Your objective:
State how many lines in the entries below include the string "search", and give nothing beyond that number.

Record set:
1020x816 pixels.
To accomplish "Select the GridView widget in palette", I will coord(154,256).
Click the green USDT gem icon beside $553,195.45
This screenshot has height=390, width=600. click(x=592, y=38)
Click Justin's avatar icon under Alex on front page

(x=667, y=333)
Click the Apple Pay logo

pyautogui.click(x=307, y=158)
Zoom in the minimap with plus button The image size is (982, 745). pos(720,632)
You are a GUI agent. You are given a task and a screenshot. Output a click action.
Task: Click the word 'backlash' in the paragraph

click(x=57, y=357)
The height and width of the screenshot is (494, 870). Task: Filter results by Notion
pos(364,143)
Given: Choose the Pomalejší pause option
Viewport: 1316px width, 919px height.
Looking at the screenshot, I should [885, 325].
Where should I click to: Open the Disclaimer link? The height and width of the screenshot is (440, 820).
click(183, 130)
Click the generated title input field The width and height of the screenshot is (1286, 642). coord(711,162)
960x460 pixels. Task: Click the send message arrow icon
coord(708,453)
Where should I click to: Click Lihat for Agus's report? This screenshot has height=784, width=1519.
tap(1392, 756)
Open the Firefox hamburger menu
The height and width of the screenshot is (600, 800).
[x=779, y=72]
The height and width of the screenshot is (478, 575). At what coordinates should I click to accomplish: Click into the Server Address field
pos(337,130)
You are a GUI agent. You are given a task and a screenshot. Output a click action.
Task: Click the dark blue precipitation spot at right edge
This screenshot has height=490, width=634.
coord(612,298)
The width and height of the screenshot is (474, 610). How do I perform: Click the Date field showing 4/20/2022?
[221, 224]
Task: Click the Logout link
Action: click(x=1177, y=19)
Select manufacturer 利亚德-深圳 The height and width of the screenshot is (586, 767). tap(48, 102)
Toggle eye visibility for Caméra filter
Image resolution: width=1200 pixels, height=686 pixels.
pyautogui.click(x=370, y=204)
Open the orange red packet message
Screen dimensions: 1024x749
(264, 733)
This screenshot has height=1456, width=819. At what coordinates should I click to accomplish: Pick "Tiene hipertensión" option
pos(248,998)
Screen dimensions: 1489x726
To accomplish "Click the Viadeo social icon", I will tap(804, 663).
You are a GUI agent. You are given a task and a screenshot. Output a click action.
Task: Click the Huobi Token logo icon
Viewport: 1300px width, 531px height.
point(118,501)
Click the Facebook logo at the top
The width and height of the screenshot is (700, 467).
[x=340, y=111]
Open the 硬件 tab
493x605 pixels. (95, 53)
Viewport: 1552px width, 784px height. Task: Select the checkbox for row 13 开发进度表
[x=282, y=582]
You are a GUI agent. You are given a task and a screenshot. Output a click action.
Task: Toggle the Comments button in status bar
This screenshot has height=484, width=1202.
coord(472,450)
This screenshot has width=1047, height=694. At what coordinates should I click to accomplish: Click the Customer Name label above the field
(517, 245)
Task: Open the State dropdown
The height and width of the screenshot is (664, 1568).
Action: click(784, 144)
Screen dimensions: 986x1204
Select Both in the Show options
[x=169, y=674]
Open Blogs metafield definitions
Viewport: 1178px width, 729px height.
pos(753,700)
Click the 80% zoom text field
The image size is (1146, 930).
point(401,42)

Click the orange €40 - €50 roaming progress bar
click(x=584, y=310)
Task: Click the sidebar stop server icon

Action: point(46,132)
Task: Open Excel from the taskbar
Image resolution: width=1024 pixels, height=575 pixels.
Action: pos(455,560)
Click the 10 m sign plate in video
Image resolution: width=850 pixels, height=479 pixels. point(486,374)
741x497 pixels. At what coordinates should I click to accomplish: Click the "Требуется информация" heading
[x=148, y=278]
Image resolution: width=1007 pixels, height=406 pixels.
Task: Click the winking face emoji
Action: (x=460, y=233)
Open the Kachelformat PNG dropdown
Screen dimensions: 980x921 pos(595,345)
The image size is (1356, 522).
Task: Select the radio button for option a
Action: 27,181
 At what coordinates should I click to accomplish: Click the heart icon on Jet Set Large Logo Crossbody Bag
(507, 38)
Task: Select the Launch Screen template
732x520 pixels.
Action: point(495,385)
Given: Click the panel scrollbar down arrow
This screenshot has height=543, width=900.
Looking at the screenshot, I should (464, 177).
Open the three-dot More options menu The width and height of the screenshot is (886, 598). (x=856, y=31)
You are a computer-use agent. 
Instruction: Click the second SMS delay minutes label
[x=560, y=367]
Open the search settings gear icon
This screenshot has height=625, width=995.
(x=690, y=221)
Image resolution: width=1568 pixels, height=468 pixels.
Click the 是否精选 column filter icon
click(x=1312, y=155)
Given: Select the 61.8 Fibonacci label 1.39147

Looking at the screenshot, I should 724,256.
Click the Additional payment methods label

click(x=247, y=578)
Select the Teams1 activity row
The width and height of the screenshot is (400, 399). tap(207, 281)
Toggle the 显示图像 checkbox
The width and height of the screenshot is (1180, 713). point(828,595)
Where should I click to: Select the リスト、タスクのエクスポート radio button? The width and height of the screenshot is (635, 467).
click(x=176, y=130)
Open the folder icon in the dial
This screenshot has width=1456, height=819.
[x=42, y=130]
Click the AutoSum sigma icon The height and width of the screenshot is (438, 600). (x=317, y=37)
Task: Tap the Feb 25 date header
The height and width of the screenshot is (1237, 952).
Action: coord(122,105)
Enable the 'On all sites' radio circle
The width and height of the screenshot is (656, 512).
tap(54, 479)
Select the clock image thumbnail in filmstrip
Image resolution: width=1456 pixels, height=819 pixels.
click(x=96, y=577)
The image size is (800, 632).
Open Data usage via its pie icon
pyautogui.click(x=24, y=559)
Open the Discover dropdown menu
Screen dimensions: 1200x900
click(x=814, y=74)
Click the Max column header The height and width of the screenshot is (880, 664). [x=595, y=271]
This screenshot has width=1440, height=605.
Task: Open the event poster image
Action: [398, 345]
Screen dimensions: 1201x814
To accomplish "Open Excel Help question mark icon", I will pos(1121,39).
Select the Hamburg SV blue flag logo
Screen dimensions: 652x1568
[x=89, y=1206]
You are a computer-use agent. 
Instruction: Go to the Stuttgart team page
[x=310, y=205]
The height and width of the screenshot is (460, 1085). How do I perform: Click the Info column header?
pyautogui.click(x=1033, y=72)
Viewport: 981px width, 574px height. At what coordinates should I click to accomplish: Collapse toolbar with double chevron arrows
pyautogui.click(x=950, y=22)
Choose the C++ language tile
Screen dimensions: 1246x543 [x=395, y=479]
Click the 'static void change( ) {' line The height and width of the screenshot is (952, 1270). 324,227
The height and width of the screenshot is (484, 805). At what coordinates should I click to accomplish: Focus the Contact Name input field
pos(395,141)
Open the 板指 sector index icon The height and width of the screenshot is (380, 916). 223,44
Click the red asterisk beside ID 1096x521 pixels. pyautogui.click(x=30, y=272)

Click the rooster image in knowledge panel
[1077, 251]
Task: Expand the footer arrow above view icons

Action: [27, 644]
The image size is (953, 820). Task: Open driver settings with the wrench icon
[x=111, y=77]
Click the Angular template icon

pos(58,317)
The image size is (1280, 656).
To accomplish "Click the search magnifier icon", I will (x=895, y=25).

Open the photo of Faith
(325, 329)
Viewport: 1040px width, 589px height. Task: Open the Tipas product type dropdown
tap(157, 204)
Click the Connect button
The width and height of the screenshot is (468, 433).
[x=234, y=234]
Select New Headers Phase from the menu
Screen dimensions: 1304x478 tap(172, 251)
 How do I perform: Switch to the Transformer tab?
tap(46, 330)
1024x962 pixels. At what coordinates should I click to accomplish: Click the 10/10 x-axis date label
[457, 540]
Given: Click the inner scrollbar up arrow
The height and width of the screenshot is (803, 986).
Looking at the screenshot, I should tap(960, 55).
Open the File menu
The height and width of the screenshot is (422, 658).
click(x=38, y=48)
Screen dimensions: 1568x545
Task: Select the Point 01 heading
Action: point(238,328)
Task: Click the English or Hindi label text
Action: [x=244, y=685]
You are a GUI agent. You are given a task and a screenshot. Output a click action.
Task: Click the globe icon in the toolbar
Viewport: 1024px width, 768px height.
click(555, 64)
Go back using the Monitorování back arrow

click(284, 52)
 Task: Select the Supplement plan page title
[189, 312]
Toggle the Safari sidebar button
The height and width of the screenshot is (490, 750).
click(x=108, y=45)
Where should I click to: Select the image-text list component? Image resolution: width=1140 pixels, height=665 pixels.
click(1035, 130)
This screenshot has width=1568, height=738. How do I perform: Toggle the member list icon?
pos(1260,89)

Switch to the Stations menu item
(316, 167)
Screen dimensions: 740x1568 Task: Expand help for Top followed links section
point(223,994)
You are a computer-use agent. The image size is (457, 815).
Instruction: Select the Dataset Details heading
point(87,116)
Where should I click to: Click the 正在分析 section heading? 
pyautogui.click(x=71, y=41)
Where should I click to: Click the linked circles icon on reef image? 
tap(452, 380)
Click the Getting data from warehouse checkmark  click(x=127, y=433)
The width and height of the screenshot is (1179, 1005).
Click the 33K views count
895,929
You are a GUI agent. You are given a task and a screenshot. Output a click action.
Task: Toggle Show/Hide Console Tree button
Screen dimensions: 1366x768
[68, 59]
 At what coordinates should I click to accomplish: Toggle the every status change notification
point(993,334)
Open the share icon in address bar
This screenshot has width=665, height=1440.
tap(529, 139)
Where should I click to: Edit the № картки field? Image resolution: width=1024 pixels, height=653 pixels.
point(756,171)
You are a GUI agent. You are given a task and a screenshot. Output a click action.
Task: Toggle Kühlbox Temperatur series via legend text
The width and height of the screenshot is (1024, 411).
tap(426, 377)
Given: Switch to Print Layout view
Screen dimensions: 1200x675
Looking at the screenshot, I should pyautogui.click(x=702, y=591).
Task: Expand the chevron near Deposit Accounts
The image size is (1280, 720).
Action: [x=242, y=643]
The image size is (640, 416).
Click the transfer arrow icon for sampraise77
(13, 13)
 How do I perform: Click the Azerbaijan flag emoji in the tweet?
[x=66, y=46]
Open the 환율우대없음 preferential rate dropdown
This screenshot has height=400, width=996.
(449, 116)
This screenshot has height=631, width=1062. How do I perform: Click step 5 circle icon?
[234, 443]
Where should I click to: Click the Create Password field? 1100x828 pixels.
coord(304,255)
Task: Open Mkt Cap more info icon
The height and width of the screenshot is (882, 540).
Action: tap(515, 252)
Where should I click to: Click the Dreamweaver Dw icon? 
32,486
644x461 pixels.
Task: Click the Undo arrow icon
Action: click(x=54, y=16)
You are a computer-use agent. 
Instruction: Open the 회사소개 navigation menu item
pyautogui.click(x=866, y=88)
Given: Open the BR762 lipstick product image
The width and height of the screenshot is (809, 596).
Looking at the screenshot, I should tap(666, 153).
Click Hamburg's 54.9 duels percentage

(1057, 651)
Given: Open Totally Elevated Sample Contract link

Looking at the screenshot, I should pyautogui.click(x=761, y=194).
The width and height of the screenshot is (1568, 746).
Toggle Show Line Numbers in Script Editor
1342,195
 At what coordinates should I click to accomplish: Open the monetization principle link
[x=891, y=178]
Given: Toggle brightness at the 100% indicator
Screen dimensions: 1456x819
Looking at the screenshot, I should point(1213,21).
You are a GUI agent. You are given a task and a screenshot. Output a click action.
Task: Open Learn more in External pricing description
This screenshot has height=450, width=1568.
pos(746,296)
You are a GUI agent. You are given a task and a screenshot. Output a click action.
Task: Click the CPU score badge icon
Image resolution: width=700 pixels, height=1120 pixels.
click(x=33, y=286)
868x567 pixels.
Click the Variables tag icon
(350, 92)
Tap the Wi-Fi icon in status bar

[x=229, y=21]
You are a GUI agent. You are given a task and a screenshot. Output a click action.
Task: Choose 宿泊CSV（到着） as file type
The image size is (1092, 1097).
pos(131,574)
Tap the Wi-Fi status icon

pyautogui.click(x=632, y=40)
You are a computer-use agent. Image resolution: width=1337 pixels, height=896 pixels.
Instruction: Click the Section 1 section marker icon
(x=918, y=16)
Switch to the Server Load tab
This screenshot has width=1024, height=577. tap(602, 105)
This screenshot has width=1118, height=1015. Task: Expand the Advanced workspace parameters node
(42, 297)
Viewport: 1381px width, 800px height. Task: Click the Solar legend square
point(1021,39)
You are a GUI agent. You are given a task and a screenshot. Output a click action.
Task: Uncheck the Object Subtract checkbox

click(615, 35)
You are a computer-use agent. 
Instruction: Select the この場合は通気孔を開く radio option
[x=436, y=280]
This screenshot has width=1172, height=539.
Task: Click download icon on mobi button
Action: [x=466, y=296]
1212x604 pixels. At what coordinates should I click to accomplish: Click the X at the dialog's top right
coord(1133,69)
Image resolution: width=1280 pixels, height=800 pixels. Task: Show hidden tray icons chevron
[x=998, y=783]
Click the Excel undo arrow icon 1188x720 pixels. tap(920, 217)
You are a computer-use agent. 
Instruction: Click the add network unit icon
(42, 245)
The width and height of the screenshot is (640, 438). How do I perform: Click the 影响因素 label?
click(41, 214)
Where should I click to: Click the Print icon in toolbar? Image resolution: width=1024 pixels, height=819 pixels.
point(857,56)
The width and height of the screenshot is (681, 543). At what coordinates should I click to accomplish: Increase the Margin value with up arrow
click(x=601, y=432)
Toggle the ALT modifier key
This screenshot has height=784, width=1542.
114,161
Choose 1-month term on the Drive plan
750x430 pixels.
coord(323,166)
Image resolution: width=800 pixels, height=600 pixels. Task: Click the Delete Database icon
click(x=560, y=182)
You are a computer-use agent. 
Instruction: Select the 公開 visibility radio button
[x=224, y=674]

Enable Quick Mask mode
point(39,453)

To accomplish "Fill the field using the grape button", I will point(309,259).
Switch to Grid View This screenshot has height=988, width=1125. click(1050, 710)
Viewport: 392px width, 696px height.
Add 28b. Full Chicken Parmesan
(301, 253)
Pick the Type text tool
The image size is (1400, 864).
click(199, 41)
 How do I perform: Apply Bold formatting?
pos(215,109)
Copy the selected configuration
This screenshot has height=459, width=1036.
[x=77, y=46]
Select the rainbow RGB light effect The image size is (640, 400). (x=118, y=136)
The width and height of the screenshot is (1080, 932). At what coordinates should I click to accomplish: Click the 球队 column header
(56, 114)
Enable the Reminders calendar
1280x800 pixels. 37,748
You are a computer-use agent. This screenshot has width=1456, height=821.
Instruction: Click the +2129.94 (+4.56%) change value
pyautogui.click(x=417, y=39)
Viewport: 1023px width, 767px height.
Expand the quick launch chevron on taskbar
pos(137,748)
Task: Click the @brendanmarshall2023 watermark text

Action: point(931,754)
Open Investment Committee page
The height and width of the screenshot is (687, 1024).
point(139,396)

Written reply:
2